**Required action:** In the records below, find the line containing "Learn More (370, 2100)" and retype it and every line after it exactly, adding nothing.

*** Available data Section Begins ***

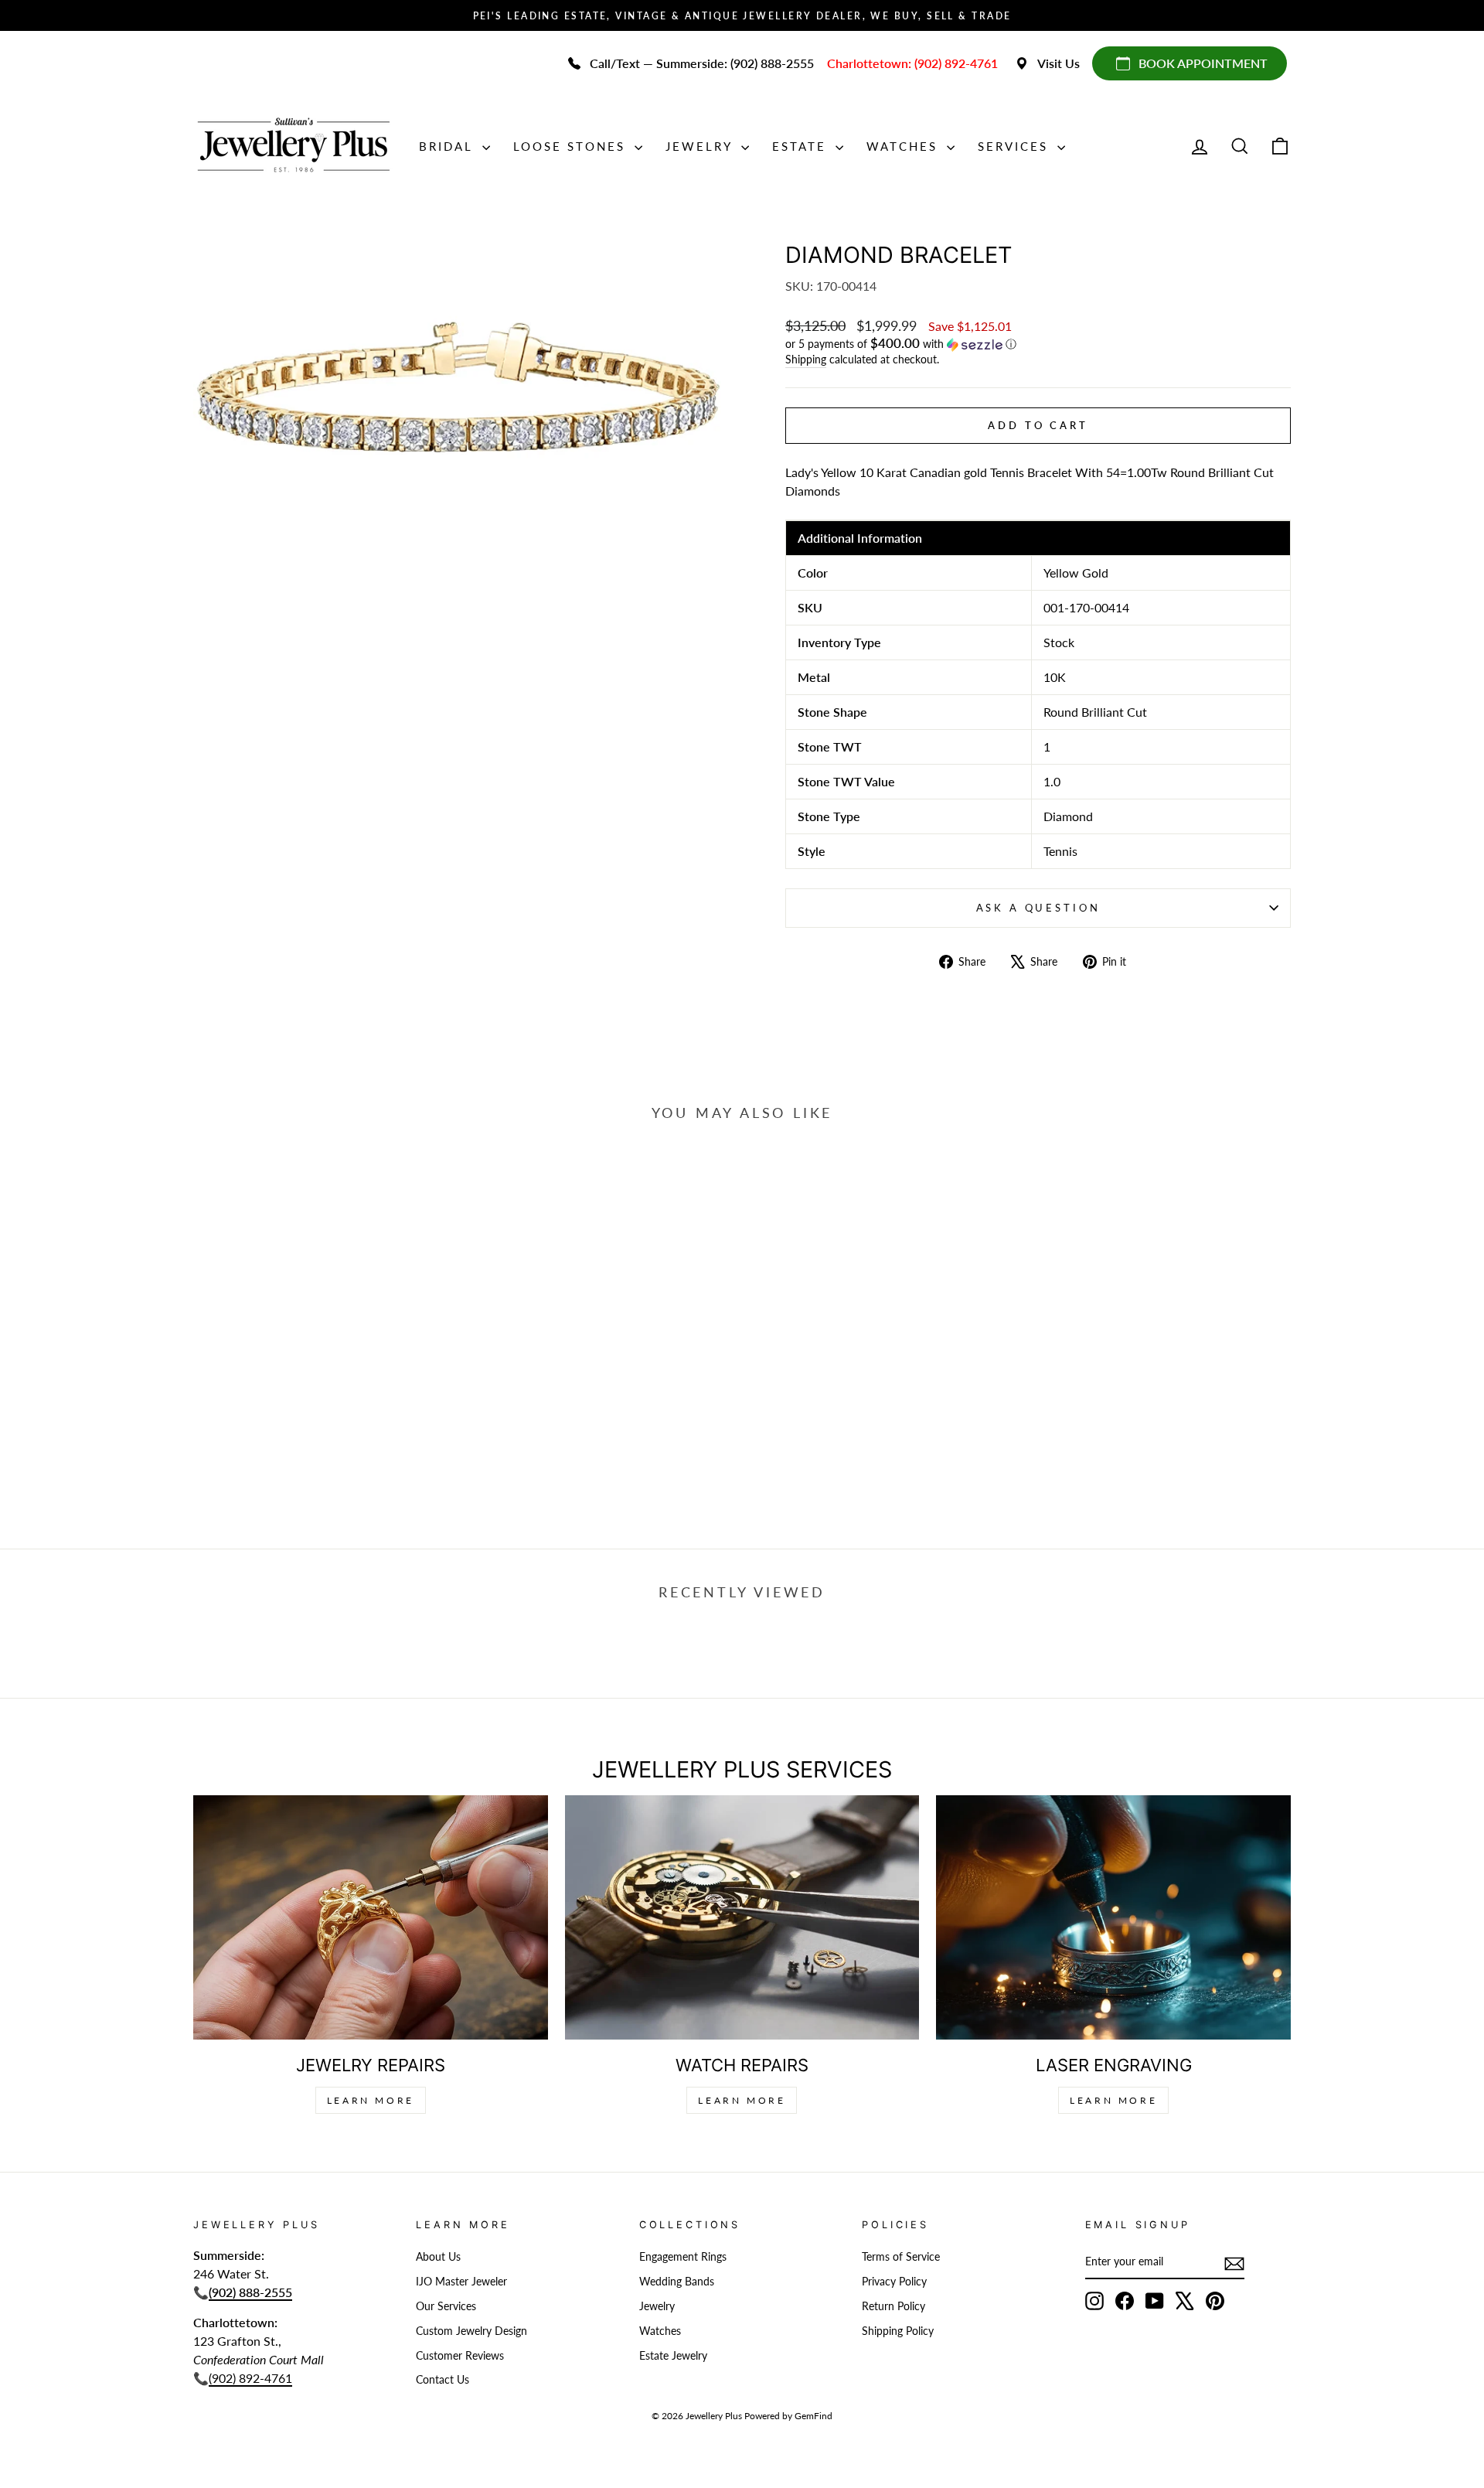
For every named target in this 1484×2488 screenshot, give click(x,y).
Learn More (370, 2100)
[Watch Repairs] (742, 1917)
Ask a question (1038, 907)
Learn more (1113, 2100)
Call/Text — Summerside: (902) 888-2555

*** Available data Section Ends ***

**Output below:**
Learn More (370, 2100)
[Watch Repairs] (742, 1917)
Ask a question (1038, 907)
Learn more (1113, 2100)
Call/Text — Summerside: (902) 888-2555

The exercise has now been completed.